Failure to Provide Necessary Pressure Ulcer Treatment
Penalty
Summary
The facility failed to provide necessary treatment and services for pressure ulcers for two residents, R4 and R5, consistent with professional standards of practice. Resident R4, who had diagnoses including heart failure, arthritis, and cancer, was admitted to the facility and later developed a new Stage 2 pressure injury on the right buttock. Despite a wound care nurse practitioner's order for specific treatments and protein supplements to promote healing, these orders were not entered into the electronic medical record, and the Treatment Administration Record (TAR) did not document that the resident received the prescribed treatment. Similarly, Resident R5, who had diagnoses of diabetes and osteomyelitis, developed a new Stage 2 pressure injury on the right lower leg. The wound care nurse practitioner ordered specific treatments and protein supplements for this resident as well. However, the physician's orders and the TAR did not reflect these orders, and there was no documentation that the resident received the necessary treatment. Interviews with the Assistant Director of Nursing, the Nursing Home Administrator, and the Director of Nursing confirmed the facility's failure to ensure that residents received the required care for pressure ulcers. The facility's policy required the physician to order pertinent wound treatments, but this was not adhered to, resulting in a lack of appropriate care for the residents' pressure injuries.
Plan Of Correction
Resident 4 was immediately reviewed to ensure physician orders were entered correctly and wound care was immediately initiated, and all missed treatments were assessed and caught up as appropriate. A skin care note and wound progress documentation were entered retrospectively based on the wound nurse's findings. Resident's care plan was reviewed to ensure accuracy. Resident 5 was immediately reviewed to ensure physician orders were entered correctly and wound care was immediately initiated, and all missed treatments were assessed and caught up as appropriate.
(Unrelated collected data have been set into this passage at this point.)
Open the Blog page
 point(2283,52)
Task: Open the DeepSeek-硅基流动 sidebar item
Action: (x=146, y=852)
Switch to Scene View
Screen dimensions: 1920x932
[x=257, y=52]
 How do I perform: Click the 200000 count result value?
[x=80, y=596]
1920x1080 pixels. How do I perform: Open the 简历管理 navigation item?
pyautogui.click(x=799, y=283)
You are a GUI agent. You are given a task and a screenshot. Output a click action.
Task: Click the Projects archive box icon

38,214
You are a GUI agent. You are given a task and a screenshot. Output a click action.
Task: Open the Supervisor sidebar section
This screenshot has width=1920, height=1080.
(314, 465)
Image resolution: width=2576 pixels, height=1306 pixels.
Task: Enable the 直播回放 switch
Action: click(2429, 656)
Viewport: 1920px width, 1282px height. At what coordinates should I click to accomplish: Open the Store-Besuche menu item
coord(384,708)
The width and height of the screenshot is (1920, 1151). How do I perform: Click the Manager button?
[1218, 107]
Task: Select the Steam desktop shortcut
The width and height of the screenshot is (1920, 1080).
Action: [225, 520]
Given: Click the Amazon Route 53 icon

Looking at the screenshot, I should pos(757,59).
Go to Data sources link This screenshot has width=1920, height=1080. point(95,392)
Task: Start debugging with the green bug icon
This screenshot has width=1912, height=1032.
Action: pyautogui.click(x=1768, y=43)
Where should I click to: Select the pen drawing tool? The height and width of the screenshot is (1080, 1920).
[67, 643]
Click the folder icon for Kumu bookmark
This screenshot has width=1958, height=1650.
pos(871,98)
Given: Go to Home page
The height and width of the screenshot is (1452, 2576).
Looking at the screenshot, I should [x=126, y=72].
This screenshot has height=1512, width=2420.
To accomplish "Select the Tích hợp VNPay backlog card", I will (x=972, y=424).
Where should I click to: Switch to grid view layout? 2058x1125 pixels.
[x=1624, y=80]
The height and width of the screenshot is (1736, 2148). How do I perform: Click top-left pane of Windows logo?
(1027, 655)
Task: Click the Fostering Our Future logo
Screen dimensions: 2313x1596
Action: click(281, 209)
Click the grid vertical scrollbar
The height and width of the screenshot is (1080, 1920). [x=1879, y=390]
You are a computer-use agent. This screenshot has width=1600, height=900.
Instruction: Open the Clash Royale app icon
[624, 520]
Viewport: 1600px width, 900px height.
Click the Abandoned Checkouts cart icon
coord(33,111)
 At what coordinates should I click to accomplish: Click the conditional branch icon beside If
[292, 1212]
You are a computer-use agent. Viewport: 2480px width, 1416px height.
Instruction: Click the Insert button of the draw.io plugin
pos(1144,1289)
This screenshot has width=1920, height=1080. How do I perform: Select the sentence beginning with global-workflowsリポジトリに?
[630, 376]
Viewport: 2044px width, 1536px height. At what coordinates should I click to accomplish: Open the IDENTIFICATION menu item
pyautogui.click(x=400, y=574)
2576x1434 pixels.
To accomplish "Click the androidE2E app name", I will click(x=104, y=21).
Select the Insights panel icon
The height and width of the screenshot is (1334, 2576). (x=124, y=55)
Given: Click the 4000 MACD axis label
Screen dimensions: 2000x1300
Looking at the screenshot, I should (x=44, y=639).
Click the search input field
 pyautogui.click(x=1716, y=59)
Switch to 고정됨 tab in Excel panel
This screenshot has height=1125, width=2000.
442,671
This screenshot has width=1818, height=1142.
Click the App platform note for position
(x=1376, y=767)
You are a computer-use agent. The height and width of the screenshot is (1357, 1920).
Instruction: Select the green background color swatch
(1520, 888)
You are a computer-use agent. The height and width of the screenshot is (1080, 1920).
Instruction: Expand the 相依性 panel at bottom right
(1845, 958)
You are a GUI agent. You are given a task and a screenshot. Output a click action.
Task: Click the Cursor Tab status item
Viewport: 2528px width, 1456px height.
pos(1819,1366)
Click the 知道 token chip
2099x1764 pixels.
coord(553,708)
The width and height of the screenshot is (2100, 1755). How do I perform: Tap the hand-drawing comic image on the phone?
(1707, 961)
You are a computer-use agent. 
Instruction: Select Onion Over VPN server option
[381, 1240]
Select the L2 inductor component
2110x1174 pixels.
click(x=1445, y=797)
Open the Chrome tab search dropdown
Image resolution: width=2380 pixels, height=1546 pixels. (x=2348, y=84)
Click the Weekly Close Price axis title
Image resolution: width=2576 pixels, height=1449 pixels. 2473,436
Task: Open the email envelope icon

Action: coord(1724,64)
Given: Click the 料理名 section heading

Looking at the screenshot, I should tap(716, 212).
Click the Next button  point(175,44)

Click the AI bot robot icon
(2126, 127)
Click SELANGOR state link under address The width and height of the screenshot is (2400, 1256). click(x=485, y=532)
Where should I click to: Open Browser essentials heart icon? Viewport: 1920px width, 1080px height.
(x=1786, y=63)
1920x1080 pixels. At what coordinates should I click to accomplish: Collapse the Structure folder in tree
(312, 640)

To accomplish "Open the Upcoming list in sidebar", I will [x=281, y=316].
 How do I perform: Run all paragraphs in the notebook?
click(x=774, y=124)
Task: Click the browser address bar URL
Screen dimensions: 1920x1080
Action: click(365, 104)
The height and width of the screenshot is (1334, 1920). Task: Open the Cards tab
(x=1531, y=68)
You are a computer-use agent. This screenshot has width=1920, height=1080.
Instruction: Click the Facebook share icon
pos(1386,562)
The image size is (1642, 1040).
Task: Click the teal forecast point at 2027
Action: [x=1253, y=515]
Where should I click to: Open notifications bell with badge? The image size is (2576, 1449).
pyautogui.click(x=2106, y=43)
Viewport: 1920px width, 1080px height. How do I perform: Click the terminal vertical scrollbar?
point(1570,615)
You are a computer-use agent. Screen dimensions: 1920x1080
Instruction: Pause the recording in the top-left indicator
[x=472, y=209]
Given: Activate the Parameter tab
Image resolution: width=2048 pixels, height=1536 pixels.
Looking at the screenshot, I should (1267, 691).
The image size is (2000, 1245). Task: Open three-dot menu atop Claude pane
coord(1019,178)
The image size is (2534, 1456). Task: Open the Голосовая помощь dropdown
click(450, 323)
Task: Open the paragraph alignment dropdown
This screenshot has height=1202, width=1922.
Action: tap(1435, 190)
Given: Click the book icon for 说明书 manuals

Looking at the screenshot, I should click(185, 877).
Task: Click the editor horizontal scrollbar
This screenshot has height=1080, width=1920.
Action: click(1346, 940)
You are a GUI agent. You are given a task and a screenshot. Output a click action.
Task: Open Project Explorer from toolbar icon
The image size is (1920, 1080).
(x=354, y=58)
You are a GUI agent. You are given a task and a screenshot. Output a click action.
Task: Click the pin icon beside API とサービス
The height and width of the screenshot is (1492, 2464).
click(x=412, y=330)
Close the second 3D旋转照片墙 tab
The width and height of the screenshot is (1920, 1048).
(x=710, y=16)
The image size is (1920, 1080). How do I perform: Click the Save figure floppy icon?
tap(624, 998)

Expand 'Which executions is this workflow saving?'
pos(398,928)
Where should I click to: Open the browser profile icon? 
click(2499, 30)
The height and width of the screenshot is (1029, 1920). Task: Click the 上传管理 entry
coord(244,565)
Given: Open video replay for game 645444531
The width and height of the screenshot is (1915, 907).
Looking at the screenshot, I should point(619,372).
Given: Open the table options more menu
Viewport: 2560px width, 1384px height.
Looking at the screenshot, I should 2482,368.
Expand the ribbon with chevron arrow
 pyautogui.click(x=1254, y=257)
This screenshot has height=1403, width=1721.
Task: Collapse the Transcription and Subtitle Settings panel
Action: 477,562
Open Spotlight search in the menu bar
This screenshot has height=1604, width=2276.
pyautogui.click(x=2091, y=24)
A skin care note and wound progress documentation were entered retrospectively based on the wound nurse's findings. Resident's care plan was reviewed to ensure accuracy. DON conducted facility-wide skin audit on all wound treatment orders to ensure timeliness of wound identification and documentation, presence of treatment orders in the EMR, accuracy of TARs and completion records. House skin sweep conducted to ensure all residents assessed for wounds and ensure treatments are completed per order. No harm was identified in any of these cases. Mandatory in-service training will be held by DON for all licensed nursing staff and wound care coordinators by 4/30/25 on wound care policies and procedures, proper and timely EMR documentation of new wounds and associated orders, TAR compliance expectations and treatment completion per physician order. DON/designee will audit all new wound treatment orders to ensure that treatments are being delivered and documented 5 days per week for 4 weeks, then 3 times per week for 2 weeks.